Mario’s greedy rival, Wario, has also gone through a metamorphosis of the same kind. His core series is a platforming saga of immense qualities, but when not busy on the exotic journeys of Wario Land, he runs the micro-game producing technology giant WarioWare firm. The originality of the game’s structure, a marathon of fast challenges; and the nature of its five-second activities, which range from trashy to absurd, could have carried the title by themselves regardless of its setting. Yet, the addition of Wario, and the idea that he had decided to earn money not by going on dangerous adventures, but by making games, made WarioWare instantly recognizable to the general public.
Another platforming hero that has starred in experiments that were unlike anything he had ever done before; so disparate – in fact – that they could have been new franchises, is Kirby. Differently from Mario and Wario, though, the pink puffball did not even have to leave his home genre. The character’s calling card has always been his ability to copy the powers of his enemies and use those skills at will to great destructive effects. Two of his most well-received efforts in recent years, however, lacked that very trick, which was the equivalent of making a Mario platformer where he cannot jump.

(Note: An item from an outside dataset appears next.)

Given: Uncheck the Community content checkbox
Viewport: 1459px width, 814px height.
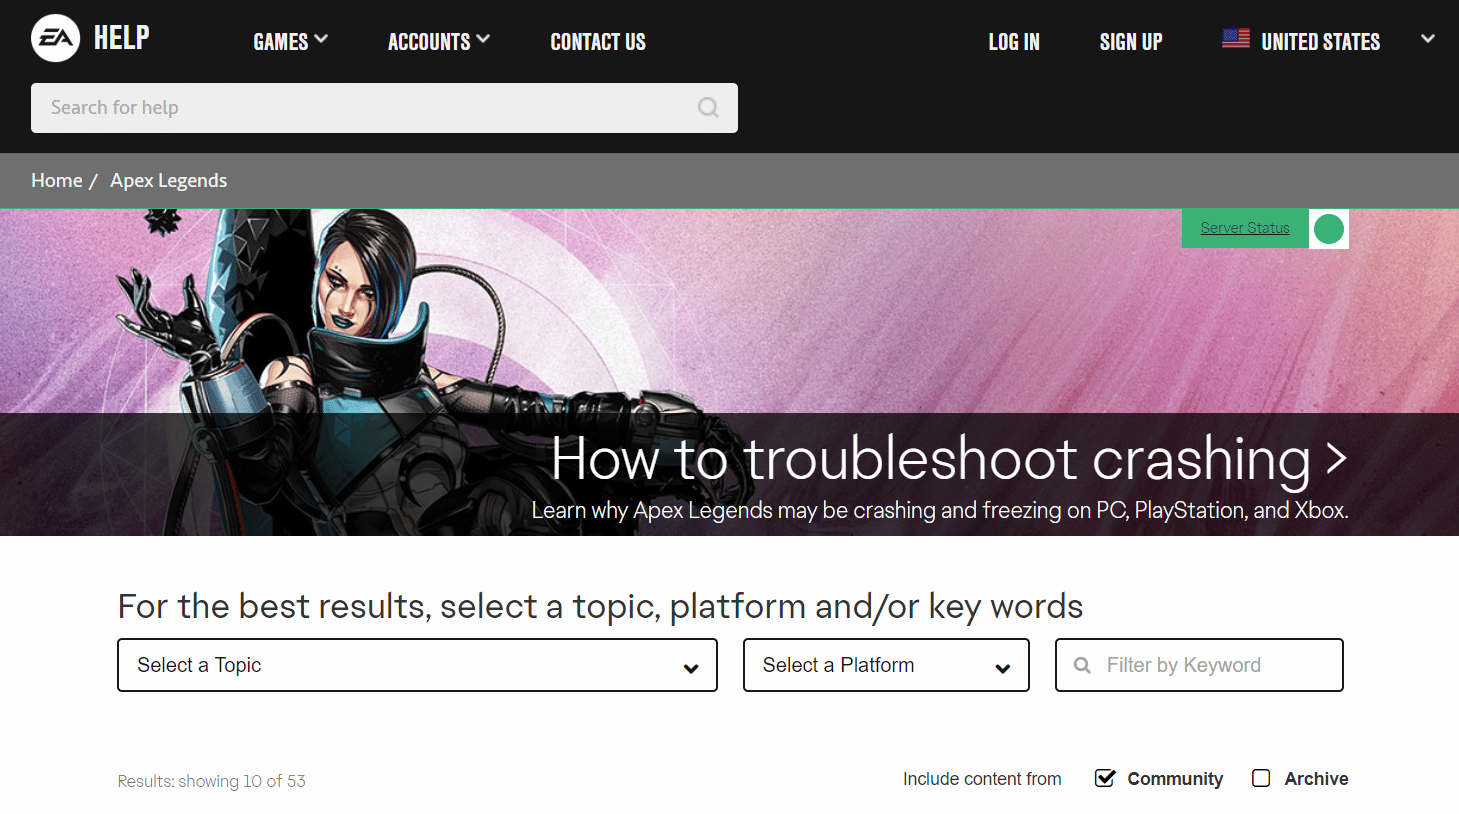Looking at the screenshot, I should pos(1104,777).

Through evil magic, Kirby is stripped of his greatest trait on Kirby’s Epic Yarn, Kirby Canvas Curse, and Kirby and the Rainbow Curse. On the former, trapped inside a world of cloth, he uses a whip made of fiber to down his foes; and on the latter duo, he becomes a limbless pink ball, forcing the hero to rely on the player’s guiding hand in order to fulfill his quest.
While it is known that, for Mario Kart and Super Smash Bros, the concept came before the coat of paint, the same cannot be said for sure about Luigi’s Mansion, Paper Mario, Mario and Luigi, WarioWare, Kirby’s Epic Yarn, Kirby Canvas Curse, Kirby and the Rainbow Curse, and many other Nintendo games where famous franchises are taken out of their habitat.
Nevertheless, regardless of the process, those are titles that show Nintendo’s failure to deliver a stream of new franchises is, to say the least, very deceiving. The company is constantly pulling off concepts of great originality, but often employing them as creative means to present their well-known characters in never-seen-before ways.
It is a strategy that aids in the longevity of their already long-running characters and guarantees that inventive ideas, which rightfully deserve a great deal of applause, will get their due reward. It is a luxury the Big N has earned after accumulating so many remarkable personages and worlds, and one that is used to the delight of fans and the company’s vaults alike.